3. sqior medical:臨床デジタルアシスタント
sqior medicalは、臨床プロセスを自動化し、最も効率的な方法を臨床ワークフローとしてデジタルサポートするデジタル支援システムを開発および提供している企業です。例えば、クリニカルパスの実行中の管理のような、複雑なプロセスをエンドツーエンドで自動化し、デジタルアシスタントが必要な情報をスマホ上に必要に応じて提供します。
<サービス内容>
医師の助手
文書の自動化
モバイルでの情報アクセス支援
クリニカルパスの管理
臨床における同僚(医療従事者)間のコミュニケーション
ORコーディネーター
手術室におけるタスク
術者間でのコミュニケーション・メッセージ
OR管理製品との接続
ベッド管理
患者のモニタリングと計画治療プロセスの管理
緊急ケースの半自動割り当て
ドイツバイエルン州のスタートアップのビジネスコンペティション「BayStartUP」で、同社は最終候補にノミネートされたそうです。ドイツ国内では、注目スタートアップ企業とされていることが伺えます。
4. Skribled:訪問前ワークフローソリューション
Skribledは、来院前の患者とのコミュニケーションや毎日の打ち合わせを効率的に管理できるデジタルツールを開発および提供している企業です。
<サービス内容>
医師の燃え尽き症候群への対策
プライマリケア提供者(かかりつけ医)は、過密な診療スケジュール、患者の期待値調整、保険償還(診療報酬・収入)といった課題を常に抱えています。これが負担となり、医師の燃え尽き症候群を引き起こすとして問題になっている現状があります。 本サービスでは、患者の来院前のワークフローと毎日の打ち合わせを最適化することで、プライマリケア提供者がより効率的に時間を管理し、患者の診察により多くの時間を費やすことができるよう支援します。
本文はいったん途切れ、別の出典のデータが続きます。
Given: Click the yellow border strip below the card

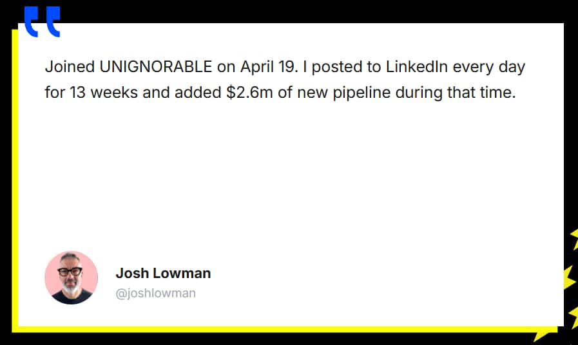Looking at the screenshot, I should [277, 330].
効率的な時間管理と組織化 患者のケア、管理タスク、訪問前の計画、毎日の打ち合わせなどに特定の時間枠をスケジュールすることで、診療所の経営者や医師が時間を効果的に割り当て、バランスのとれた仕事量を維持するのに役立つ
自動化された予約スケジュールと患者オンボーディングシステム 患者のスケジュールを管理しやすくする自動化システムによって、医師は診療に集中でき、結果、質の高いケアおよび患者の懸念に対処することに、より多くの時間を費やすことができる
患者の懸念事項、優先事項の管理 プライマリケア医の時間の制約について患者に教育(説明)することで、最も差し迫った懸念事項を優先することができるようにする。。このアプローチは、患者の期待と多忙な診療の現実のバランスを取るのに役立つ
チームメンバーへのタスク委任および権限付与 医療助手や受付係などの他のチームメンバーにタスクを効果的に委任することで、プライマリケア医の負担を軽減する。共同作業環境が促進されるだけでなく、医師が患者のケアに集中できるようになる
医療助手や受付係の医療アシスタント
プライマリケアの実践において不可欠なチームメンバーとして、医療助手や受付係がいます。彼らは予約管理から患者の受け入れ、電子医療記録 (EMR) の処理に至るまで、複数の責任を両立させております。他方、これらには互いの密な連携が必要ですが、毎日必ずしも集まって打ち合わせができるとは限りません。このような打ち合わせ(ハドル:フィールド上の作戦会議のこと。アメリカンフットボールの試合中に実施する作戦会議から)を効果的に行うことで、チームの連携を強化し、患者ケアの合理化および診療全体の管理改善に繋げるために本ツールが役立つといいます。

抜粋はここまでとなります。